Summary of this case from Messier v. Whitestown Packing Corp.Opinion
No. 107-74
Opinion Filed April 1, 1975 Motion for Reargument Denied May 22, 1975
1. Res Judicata — Actions Barred
Where Virginia residents bought an auto in Connecticut and their Vermont suit for false representations, breach of warranty and negligence against Connecticut corporation distributing, as a subsidiary of European manufacturing firm, the auto in the United States and assumed to be doing business in Vermont, was dismissed for insufficient minimal contacts of the defendant with Vermont to establish jurisdiction under the substituted service law, subsequent Vermont action under such substituted service, by assignee of purchasers against successor to defendant in prior suit and against the parent corporation, asserting an identical cause of action, should have been dismissed on res judicata grounds as against the Connecticut corporation. 12 V.S.A. § 855.
2. Process — Substituted Service
When a substituted service action against a foreign corporation is dismissed for insufficient required minimal contacts to establish jurisdiction, the issue of the merits of personal jurisdiction has been decided, not the issue of the merits of the claim, and an assignee of plaintiff's claim misapprehends the law if he argues he is not bound by the dismissal because it was not on the merits; he can always sue in the state having sufficient contacts. 12 V.S.A. § 855.
3. Res Judicata — Actions Barred
Judgment dismissing action for lack of personal jurisdiction over foreign corporation bound successor to defendant corporation and assignee of plaintiffs' claim as they were privies to the parties in the suit. 12 V.S.A. § 855.

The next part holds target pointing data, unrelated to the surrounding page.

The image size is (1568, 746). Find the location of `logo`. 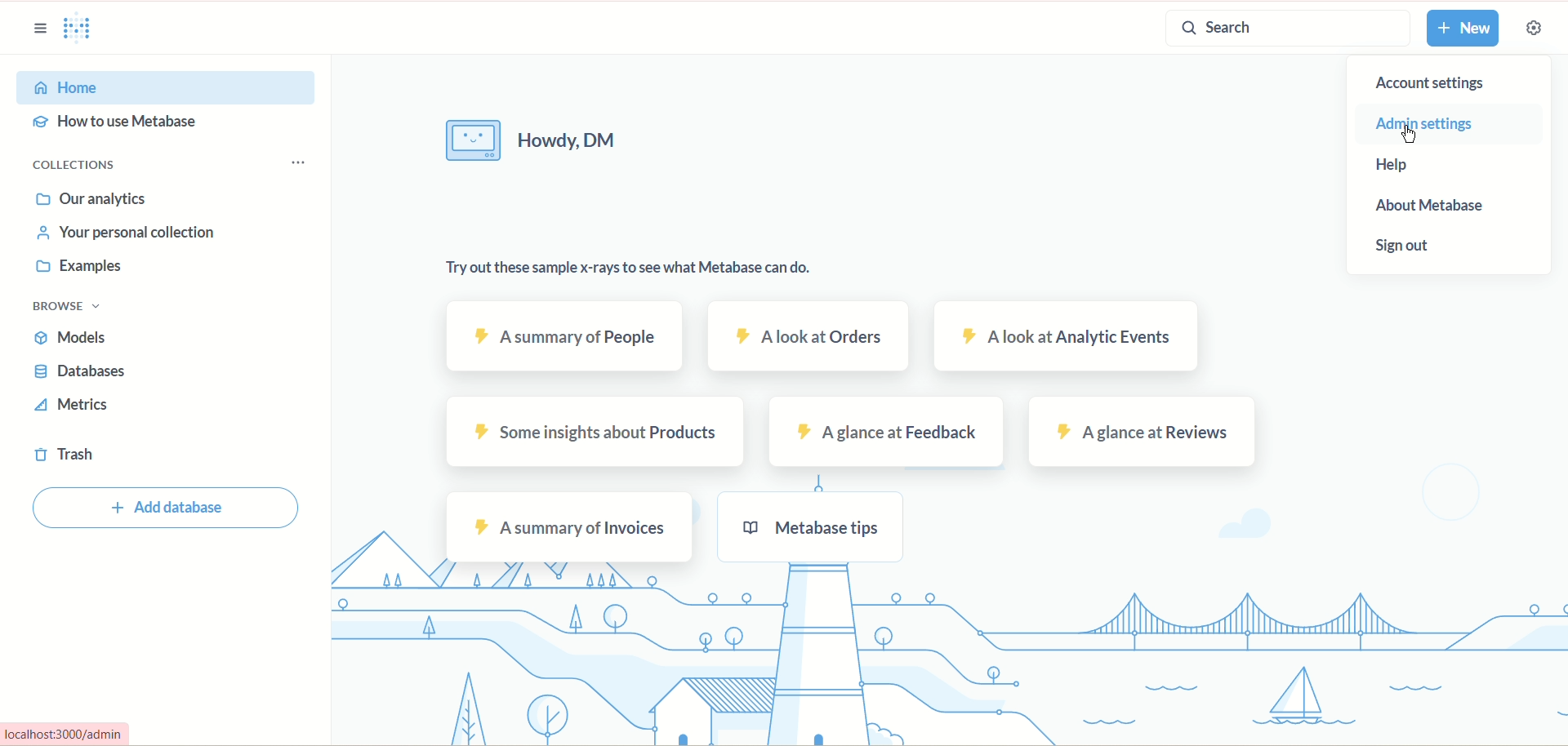

logo is located at coordinates (80, 30).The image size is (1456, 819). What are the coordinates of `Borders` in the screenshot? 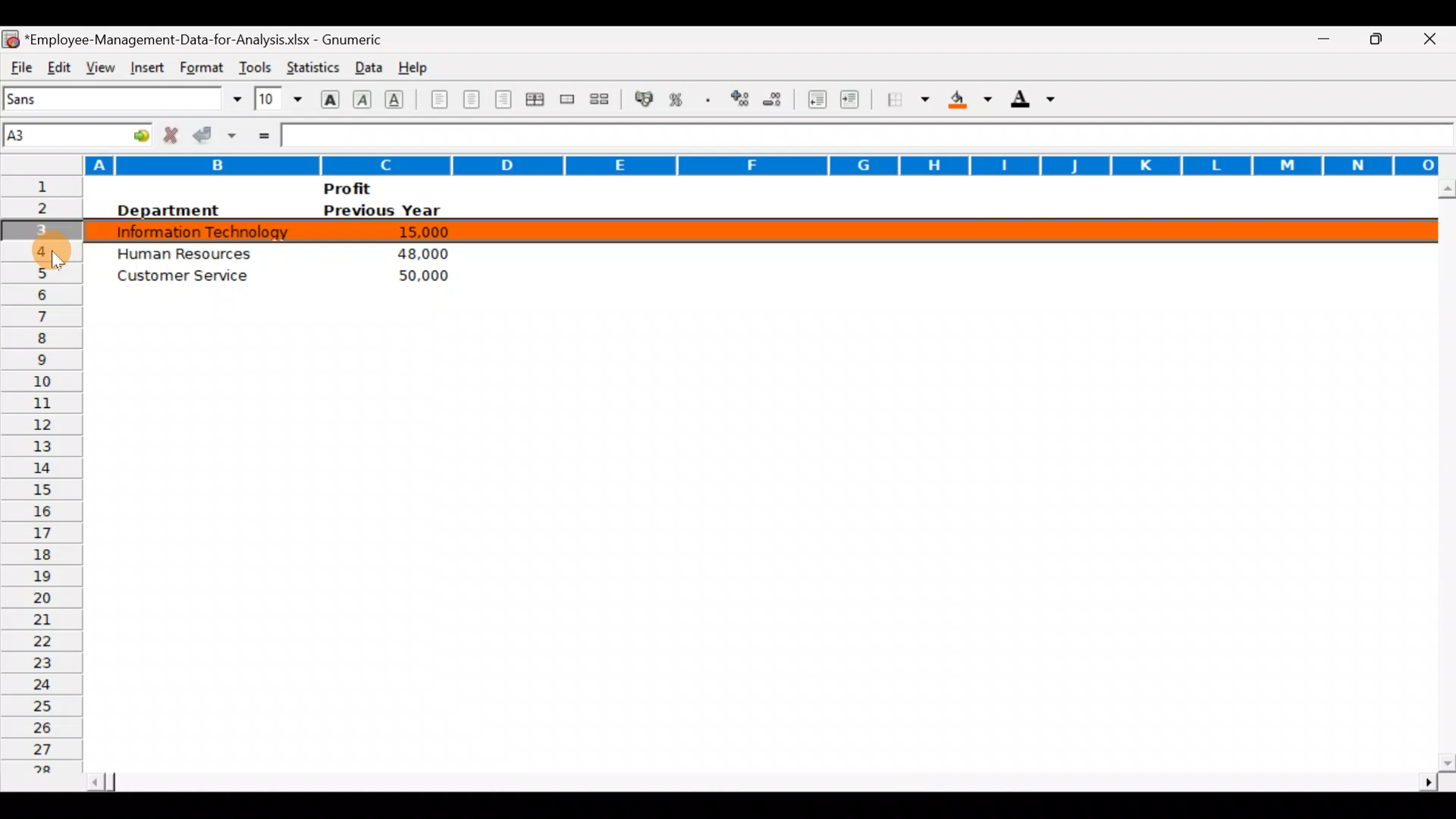 It's located at (908, 99).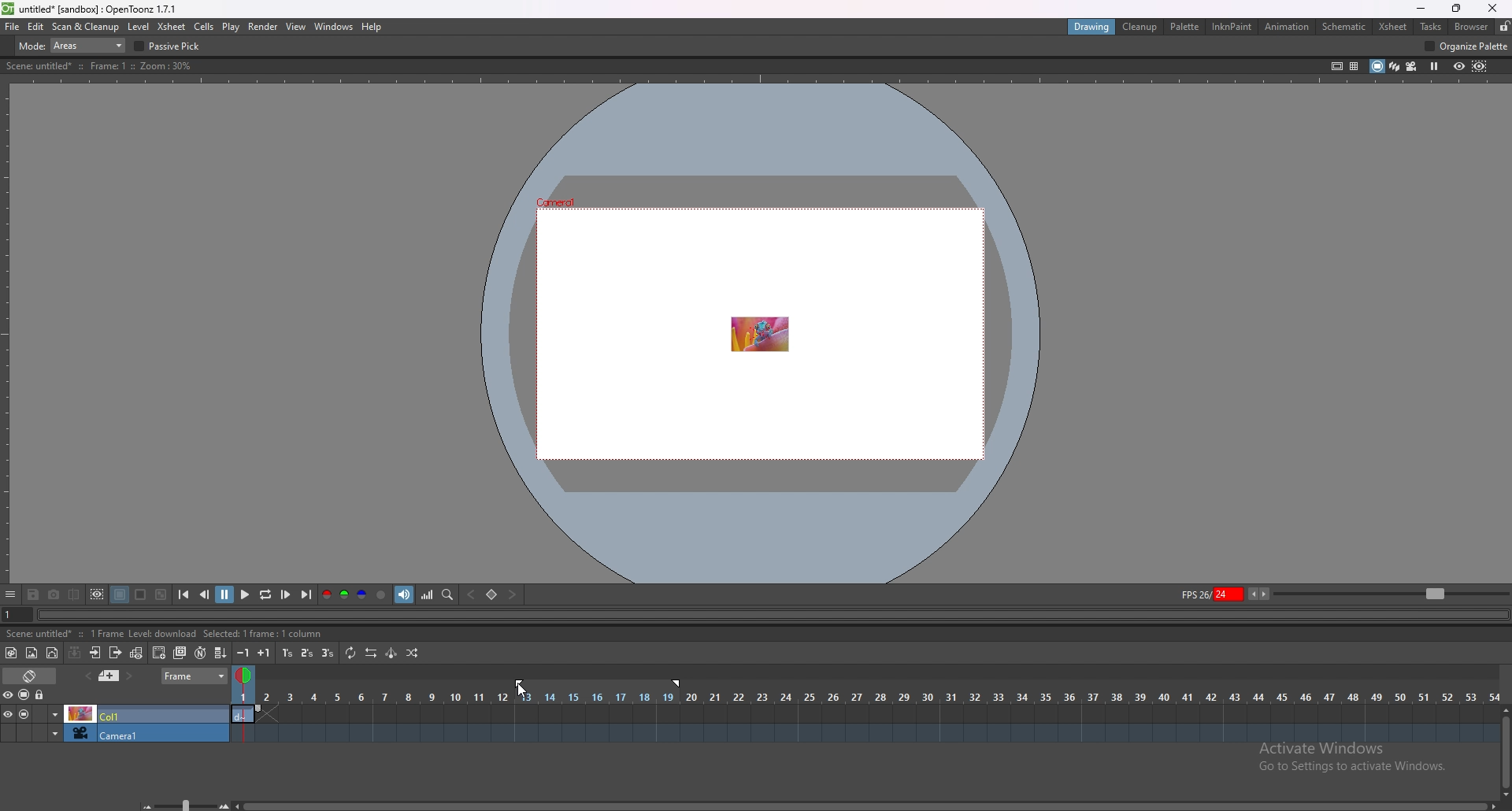 This screenshot has height=811, width=1512. I want to click on fps, so click(1225, 594).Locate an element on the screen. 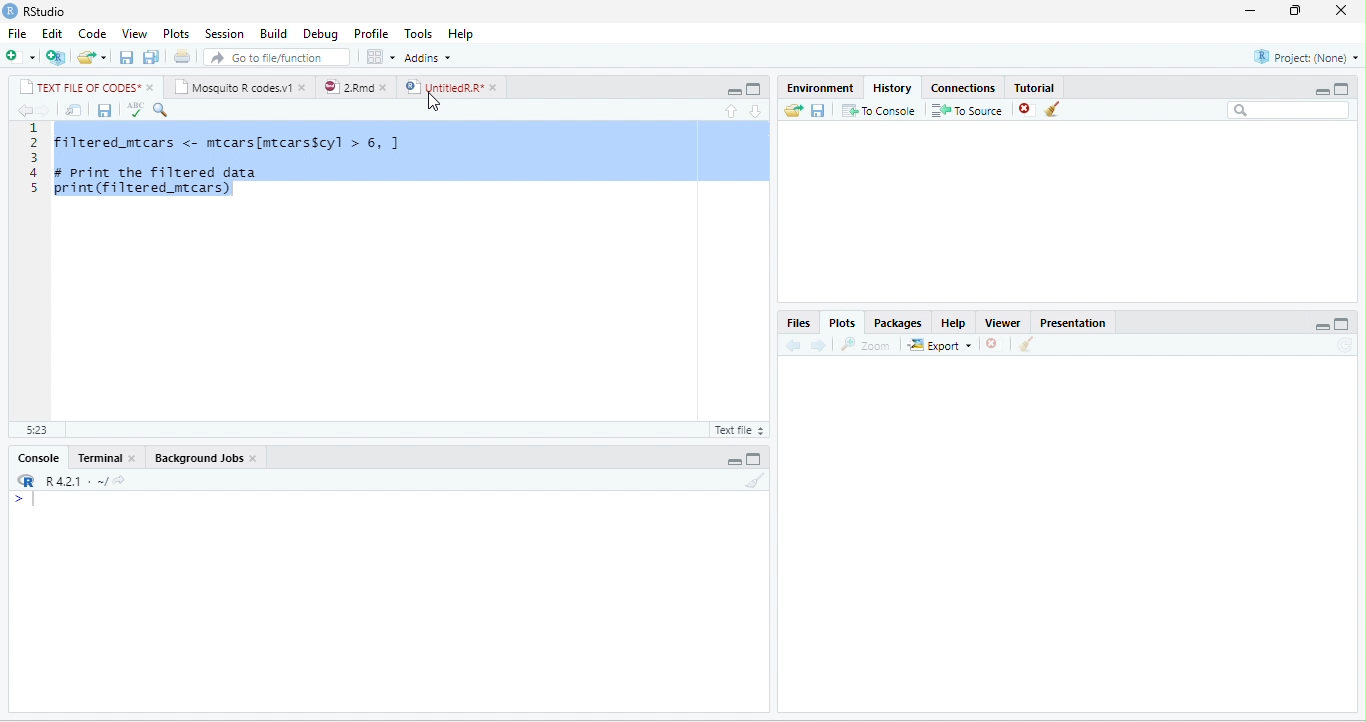  minimize is located at coordinates (1250, 11).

4. Process — Substituted Service
Service on European corporation could not give the court jurisdiction under substituted service on foreign corporation statute where findings in lower court proceeding allowing the service were completely silent as to activities in Vermont and absent any activity the corporation could not be deemed to be "doing business" in Vermont within the purview of the statute. 12 V.S.A. § 855.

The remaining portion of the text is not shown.